Alles dreht sich nur noch um die Arbeit
Arbeit steht im Zentrum der modernen Gesellschaften. James Suzman beantwortet in seinem neunen Buch „Sie nannten es Arbeit“ unter anderem folgende Fragen: Warum überlassen die meisten Menschen der Arbeit einen so großen Teil ihres Lebens? Warum arbeiten sie immer mehr, obwohl sie so viel produzieren wie noch nie? Warum fühlen sich immer mehr Menschen überlastet und ausgebrannt? Die Bevölkerung der Steinzeit arbeitete weit weniger. Und dennoch waren sie relativ gesund und wurden älter als die meisten Menschen, die ihnen nachfolgte. Denn sie arbeiteten, um zu leben und lebten nicht, um zu arbeiten. Erst die Sesshaftwerdung des Menschen und die zunehmende Arbeitsteilung schufen die Grundlagen für das heutige Verhältnis der Menschheit zur Arbeit. James Suzman ist Sozialanthropologe und Autor des Buches „Wohlstand ohne Überfluss“, in dem er die Gesellschaften der Jäger und Sammler als erste Wohlstandsgesellschaften porträtierte.

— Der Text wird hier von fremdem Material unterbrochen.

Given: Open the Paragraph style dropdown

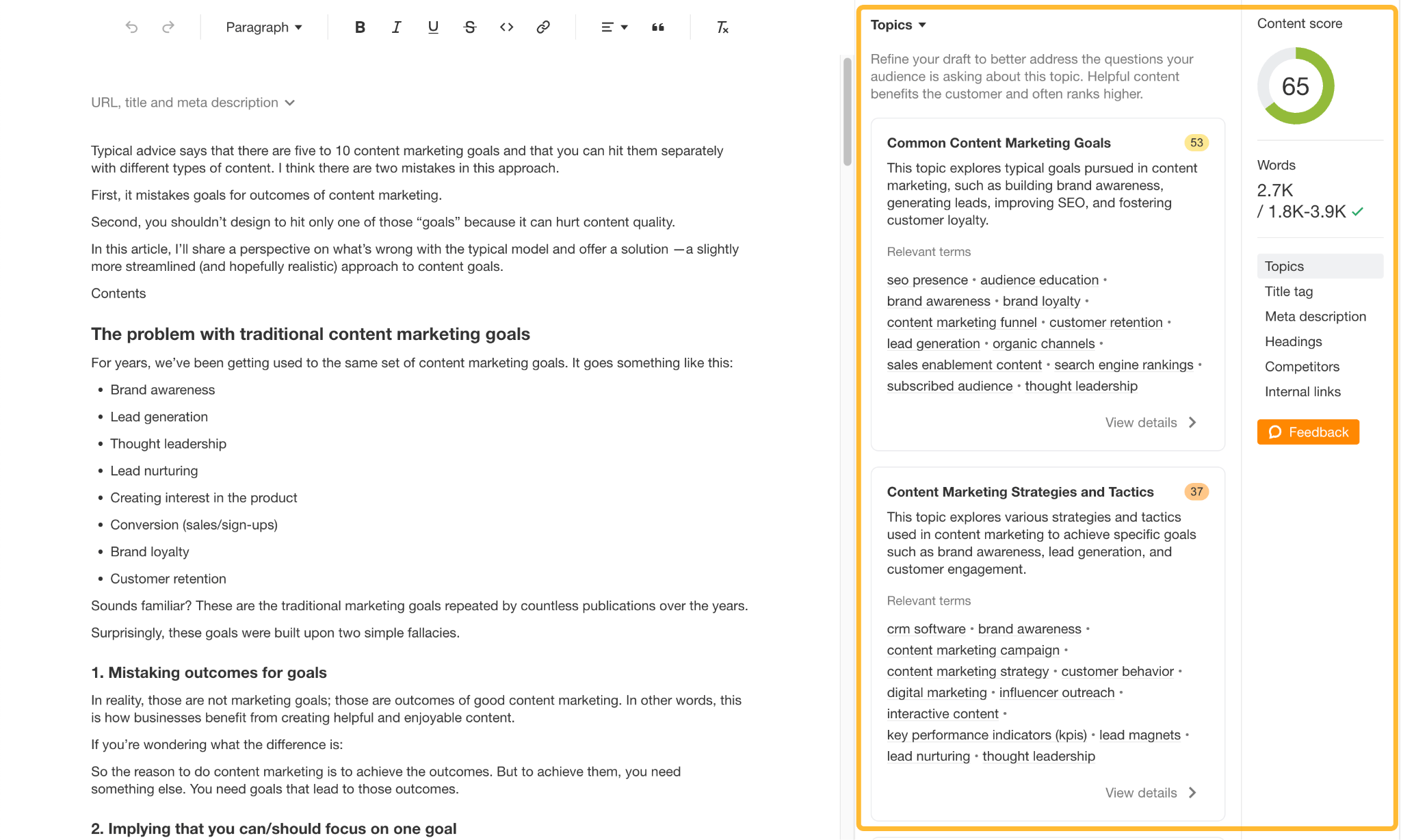Looking at the screenshot, I should point(262,27).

Arbeit soll ein Reich der Freiheit sein
Wer heute nach einem erfolgreichen Studium oder einer Lehre in den Arbeitsmarkt eintritt, hat in der Regel ein anderes Verständnis von Arbeit als ihre Großeltern. Sie wollen nicht mehr leben, um zu arbeiten. Aber auch nicht die Arbeit runterreißen, um das wahre Leben in der Freiheit zu genießen. Heinz Bude erläutert: „Sie wollen vielmehr ein Gefühl der Lebendigkeit bei der Arbeit haben und nehmen dafür in Kauf, dass die Grenzen zwischen Arbeit und Leben fließend werden.“ Arbeit soll nicht bloß ein Reich der Notwendigkeit, sondern auch eins der Freiheit sein. In Begriffen der Wertung von Arbeit haben sich offenbar insgesamt die Gewichte verschoben. Heinz Bude studierte Soziologie, Philosophie und Psychologie. Seit dem Jahr 2000 ist er Inhaber des Lehrstuhls für Makrosoziologie an der Universität Kassel.